── Article
BACKGROUND FOR THE INVENTIONFuture sub sea installations will require equipment for increasing the pressure in the well flow in order to achieve optimum exploitation of the reservoir. Use of machines which increases the pressure, contribute to a reduction of the down hole pressure in the well. This will then lead to an accelerating production from the reservoir, providing a possibility for maintaining a stable flow regime through the well casing, so that formation of fluid plugs is avoided. Prior art solutions comprise use of pumps for pumping liquids (water and raw oil, etc.), and mixing of liquid and gas where the liquid represents more than 5 volume %, while compressors which are able to pump wet gas, are under development and testing. Today, compressors have limited capacity, and the increase in pressure and power are at maximum limited to a few megawatts. Hence, there is a need for development of compressor systems which may handle large volumes of gas having in part substantial pressure differences and with power up to several tens of megawatts.
The challenges to be met in this respect are amongst others transfer of large effect volumes below sea level; handling of sand, water, oil/condensate, and gas; together with possible pollution, such as production chemicals, hydrate inhibitors, pollutions from the reservoir; and uneven distribution of such matter over the life span of the field; liquid plugs during the start-up phase and transients, etc.
Solutions exit for such systems. All the systems have a common denominator, namely their dependence of the functioning of a number of components, having to work together in order to obtain the required system functionality. Many of these prior art components are not qualified for use in connection with offshore exploitation of oil.
GB 2 264 147 discloses a booster arrangement for boosting multi-phase fluids from a reservoir in a formation to a processing plant, where the boosting arrangement is placed in a flow line between the reservoir and the processing plant. The arrangement comprises a separation vessel for separation of liquid/gas, where said separation vessel has an inlet for supplying a mixture of oil and gas prior to further separate transport of the gas and the liquid. Further, the boosting arrangement comprises a motor driven pump, designed to lift the liquid fraction out of the scrubber and further to a jet pump, while the separated gas is allowed to flow through a separate pipe to said jet pump. From the jet pump, the mixed gas and liquid is then compressed to a processing plant at a substantially higher pressure than the pressure at the inlet to the separation vessel.
SUMMARY OF THE INVENTIONThe flow conditioner is designed for receiving a multi-phase flow of mainly hydrocarbons from one or more sub sea wells, to transport and secure an even flow of gas and liquid to the wet gas compressor and preferably to avoid accumulation or remove as much sand as possible from said multi-phase flow. The presence of a well flow liquid through the entire compressor shall prevent formation of deposits, increase the pressure conditions in the machine, secure cooling of the gas during the compression stage and reduce erosion, since the velocity energy from possible particles is absorbed by the liquid film wetting the entire surface of the compression circuit.
An object of the present invention is to be able to handle large volumes of gas and accompanying smaller volumes of liquid, at partly substantial pressure differences between said two fluids.
Another object of the invention is to increase available power of the system by more than tens of megawatts.
────
── Dataset content
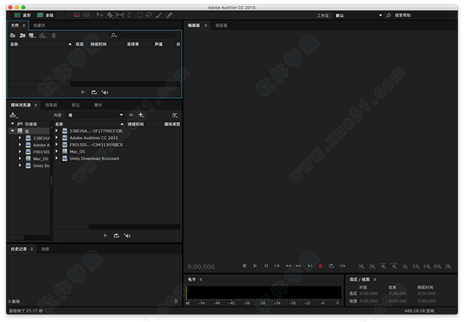Switch to the Mixer tab

pos(221,25)
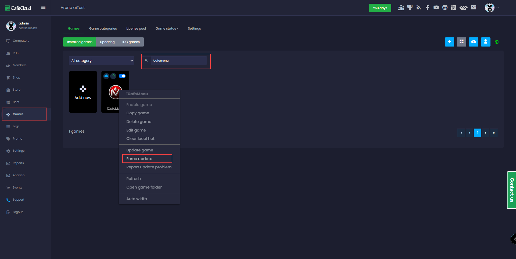The width and height of the screenshot is (516, 259).
Task: Switch to the License pool tab
Action: [x=136, y=29]
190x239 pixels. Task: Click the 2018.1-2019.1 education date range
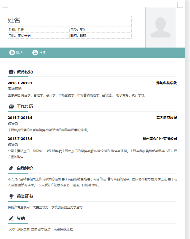(20, 83)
────
*Work to complete*.
(a) Answer these questions about the text on subsea gas compression:
(i) In the prior art, what share of a liquid and gas mix does the liquid make up?
(ii) Which document discloses a booster arrangement placed in a flow line between the reservoir and the processing plant?
(iii) What absorbs the velocity energy from possible particles in the compressor?
(b) Put the rows from the line holding "190x239 pixels. Task: Click" through the end of the rows, inclusive, into a numbered list, skipping blank lines and leaving out the pictures.
The text and the rows come from unrelated sources.

*Full answers*.
(a)
(i) More than 5 volume %.
(ii) GB 2 264 147.
(iii) The liquid film wetting the entire surface of the compression circuit.

(b)
1. 190x239 pixels. Task: Click the 2018.1-2019.1 education date range
2. (20, 83)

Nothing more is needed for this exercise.